» INFORMATION GIVEN:

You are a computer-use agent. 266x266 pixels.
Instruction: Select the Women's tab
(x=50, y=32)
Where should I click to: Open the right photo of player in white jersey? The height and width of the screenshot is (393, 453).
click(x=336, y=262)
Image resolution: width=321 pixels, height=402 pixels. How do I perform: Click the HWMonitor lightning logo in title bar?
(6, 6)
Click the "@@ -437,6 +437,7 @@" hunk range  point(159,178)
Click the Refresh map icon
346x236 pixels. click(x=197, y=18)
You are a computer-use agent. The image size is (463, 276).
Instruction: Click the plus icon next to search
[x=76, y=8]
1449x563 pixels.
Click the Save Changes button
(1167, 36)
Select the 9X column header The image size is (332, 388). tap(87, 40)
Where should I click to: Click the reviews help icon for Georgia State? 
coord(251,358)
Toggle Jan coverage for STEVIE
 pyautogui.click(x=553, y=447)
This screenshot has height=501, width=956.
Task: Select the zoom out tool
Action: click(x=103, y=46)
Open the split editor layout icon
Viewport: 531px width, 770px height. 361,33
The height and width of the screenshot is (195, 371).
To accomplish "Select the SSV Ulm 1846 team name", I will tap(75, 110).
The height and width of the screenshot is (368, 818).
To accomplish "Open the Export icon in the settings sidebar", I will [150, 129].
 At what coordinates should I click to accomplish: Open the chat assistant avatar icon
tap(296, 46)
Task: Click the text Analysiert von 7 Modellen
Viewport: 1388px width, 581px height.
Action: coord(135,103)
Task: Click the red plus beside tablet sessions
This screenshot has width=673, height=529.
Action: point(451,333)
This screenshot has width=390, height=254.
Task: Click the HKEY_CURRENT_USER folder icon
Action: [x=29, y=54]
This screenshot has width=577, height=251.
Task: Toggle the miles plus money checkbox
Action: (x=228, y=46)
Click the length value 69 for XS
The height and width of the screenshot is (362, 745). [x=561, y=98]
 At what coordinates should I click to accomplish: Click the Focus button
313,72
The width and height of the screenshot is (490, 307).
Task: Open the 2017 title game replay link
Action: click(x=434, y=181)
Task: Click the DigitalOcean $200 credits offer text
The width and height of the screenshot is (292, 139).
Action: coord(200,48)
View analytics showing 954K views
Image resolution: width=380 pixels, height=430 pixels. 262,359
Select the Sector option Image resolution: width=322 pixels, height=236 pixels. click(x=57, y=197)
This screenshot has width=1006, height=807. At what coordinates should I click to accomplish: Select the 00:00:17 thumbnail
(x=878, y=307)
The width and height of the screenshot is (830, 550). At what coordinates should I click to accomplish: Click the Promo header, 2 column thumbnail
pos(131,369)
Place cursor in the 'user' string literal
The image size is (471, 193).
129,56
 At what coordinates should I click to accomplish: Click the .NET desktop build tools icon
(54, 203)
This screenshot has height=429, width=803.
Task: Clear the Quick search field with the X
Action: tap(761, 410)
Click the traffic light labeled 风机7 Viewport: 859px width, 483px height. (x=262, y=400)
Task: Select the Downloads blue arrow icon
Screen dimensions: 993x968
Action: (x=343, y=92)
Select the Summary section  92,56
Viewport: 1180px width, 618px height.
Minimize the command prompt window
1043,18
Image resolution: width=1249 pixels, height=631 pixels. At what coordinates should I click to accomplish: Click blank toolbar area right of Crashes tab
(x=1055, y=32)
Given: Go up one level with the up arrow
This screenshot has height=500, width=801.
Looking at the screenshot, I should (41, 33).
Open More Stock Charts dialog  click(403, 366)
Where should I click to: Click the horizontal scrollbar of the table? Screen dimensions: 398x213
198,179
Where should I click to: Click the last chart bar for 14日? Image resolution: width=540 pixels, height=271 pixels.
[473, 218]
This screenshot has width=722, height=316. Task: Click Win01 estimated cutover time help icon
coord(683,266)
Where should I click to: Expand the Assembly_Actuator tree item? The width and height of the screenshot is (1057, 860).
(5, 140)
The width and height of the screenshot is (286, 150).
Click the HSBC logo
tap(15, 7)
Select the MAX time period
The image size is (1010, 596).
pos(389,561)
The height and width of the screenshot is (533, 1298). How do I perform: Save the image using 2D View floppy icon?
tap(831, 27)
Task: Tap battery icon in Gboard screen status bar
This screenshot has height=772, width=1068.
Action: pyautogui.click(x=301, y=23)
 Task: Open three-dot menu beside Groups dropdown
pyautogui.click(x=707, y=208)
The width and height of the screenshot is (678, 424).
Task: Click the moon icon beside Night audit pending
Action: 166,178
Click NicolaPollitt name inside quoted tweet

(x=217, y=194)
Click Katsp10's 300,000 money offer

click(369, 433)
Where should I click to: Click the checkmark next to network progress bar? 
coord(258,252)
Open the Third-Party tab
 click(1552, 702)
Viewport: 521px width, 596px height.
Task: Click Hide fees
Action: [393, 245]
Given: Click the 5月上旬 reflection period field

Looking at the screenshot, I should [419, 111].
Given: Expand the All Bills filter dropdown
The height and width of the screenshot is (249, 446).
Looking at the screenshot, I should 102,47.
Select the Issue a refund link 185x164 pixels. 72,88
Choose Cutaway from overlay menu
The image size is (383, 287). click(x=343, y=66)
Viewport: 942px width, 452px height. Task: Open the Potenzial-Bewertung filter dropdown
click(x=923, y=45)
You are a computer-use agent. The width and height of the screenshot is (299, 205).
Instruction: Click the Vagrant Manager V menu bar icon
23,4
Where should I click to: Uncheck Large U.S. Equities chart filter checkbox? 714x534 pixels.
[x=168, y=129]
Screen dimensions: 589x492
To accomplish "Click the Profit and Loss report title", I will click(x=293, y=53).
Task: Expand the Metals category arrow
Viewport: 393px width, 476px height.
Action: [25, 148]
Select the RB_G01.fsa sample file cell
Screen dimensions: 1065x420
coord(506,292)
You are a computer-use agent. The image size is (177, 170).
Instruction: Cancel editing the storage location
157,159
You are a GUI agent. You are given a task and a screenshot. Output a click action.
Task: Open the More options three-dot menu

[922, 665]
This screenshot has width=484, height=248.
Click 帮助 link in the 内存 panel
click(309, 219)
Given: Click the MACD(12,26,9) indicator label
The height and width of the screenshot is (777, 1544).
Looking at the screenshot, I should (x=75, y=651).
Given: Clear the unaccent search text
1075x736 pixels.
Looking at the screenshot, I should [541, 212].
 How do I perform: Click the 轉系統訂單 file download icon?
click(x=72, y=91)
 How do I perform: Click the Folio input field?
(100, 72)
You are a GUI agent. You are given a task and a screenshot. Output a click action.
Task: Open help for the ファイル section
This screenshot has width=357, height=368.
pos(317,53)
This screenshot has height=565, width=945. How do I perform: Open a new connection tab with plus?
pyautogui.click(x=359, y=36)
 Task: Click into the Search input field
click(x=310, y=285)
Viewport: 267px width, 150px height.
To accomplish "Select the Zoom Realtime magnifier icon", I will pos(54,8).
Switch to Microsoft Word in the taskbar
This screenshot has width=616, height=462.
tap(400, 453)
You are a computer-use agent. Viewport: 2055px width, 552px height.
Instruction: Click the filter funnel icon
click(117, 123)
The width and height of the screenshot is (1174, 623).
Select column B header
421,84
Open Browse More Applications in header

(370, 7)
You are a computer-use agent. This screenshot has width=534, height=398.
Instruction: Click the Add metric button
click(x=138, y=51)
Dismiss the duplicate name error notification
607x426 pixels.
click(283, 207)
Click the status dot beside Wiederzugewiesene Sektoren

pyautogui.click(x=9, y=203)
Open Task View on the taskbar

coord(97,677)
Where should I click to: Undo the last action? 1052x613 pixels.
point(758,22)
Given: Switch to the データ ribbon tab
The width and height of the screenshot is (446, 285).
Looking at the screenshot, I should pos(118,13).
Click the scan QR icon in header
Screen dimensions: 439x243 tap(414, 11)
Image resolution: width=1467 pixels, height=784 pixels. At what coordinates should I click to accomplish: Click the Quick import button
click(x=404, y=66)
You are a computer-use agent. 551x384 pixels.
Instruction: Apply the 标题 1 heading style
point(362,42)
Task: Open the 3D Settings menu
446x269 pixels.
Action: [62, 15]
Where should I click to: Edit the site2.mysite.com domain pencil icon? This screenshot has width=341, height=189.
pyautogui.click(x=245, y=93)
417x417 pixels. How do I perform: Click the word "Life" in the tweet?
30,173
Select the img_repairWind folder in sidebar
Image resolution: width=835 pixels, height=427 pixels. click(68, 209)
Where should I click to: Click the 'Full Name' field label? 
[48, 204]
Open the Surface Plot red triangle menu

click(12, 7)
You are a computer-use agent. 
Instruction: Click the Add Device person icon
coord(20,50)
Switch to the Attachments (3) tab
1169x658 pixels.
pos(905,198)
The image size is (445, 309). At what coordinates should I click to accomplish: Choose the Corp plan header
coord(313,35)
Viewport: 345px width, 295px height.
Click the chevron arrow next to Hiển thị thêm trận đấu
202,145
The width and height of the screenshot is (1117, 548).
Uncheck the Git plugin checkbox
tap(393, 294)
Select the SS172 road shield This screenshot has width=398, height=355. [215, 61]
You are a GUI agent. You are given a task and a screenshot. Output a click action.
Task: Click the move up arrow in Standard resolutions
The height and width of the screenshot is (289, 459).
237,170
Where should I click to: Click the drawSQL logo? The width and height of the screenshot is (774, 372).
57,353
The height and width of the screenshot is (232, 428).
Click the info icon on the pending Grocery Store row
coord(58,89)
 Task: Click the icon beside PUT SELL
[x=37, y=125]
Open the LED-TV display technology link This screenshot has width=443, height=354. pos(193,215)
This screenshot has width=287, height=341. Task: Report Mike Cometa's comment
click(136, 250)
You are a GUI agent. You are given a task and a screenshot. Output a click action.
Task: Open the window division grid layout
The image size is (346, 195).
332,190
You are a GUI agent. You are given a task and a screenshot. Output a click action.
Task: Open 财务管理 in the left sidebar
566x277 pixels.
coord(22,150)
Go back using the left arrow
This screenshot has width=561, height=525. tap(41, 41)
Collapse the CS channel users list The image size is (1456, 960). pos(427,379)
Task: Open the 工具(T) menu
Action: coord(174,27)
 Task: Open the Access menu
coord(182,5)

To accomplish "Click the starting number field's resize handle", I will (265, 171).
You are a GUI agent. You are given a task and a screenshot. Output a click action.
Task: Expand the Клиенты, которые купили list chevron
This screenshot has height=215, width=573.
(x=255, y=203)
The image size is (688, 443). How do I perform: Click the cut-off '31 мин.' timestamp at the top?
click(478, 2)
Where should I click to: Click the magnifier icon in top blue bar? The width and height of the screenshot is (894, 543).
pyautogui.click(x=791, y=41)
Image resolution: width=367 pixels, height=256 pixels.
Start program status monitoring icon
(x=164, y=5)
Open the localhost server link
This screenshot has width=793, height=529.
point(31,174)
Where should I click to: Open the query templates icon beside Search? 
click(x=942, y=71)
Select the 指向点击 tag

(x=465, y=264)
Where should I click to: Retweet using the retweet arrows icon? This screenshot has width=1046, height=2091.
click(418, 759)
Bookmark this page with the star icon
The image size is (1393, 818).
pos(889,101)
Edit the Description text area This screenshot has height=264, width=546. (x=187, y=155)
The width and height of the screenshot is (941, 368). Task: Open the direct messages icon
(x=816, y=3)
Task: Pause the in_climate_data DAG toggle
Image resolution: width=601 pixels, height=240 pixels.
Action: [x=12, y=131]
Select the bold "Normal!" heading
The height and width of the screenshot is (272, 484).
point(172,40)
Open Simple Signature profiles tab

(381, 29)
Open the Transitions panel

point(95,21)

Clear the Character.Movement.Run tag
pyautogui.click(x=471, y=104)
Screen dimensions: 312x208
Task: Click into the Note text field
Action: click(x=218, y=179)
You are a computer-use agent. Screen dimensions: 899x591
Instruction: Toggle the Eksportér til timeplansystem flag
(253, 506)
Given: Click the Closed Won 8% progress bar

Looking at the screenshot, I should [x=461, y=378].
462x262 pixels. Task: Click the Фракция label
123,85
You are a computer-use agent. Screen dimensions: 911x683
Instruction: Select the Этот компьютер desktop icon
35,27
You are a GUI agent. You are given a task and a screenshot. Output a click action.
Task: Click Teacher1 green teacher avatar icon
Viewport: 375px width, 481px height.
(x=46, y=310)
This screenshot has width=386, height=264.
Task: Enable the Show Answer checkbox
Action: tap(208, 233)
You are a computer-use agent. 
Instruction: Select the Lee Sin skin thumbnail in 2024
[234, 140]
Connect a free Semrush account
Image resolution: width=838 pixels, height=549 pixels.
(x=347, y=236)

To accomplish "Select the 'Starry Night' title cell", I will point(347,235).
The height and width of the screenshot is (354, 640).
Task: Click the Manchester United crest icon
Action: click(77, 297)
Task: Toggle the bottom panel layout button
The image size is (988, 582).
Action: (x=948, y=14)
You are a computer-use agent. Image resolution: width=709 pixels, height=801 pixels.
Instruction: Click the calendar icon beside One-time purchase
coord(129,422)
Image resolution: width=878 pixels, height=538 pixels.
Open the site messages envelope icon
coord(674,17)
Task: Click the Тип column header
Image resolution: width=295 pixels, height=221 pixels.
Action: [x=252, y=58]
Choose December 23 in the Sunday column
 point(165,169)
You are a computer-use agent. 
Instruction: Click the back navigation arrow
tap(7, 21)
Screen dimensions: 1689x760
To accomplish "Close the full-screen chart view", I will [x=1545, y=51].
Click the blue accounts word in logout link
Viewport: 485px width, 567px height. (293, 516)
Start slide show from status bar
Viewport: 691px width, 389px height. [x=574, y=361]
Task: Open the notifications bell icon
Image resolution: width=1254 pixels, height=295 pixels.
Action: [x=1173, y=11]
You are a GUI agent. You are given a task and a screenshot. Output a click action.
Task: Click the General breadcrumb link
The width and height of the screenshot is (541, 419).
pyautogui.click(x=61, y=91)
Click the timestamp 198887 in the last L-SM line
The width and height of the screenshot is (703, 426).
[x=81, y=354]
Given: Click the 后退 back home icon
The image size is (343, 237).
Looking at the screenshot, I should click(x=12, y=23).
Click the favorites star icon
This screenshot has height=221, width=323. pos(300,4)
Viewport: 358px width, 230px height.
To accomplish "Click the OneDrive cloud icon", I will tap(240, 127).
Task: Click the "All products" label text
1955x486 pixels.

» WHAT YOU NEED TO DO: Only lines with the word "section" are needed. Copy them from the preceding records.

» WRITTEN SOLUTION:
Select the Summary section  92,56
Task: Open help for the ファイル section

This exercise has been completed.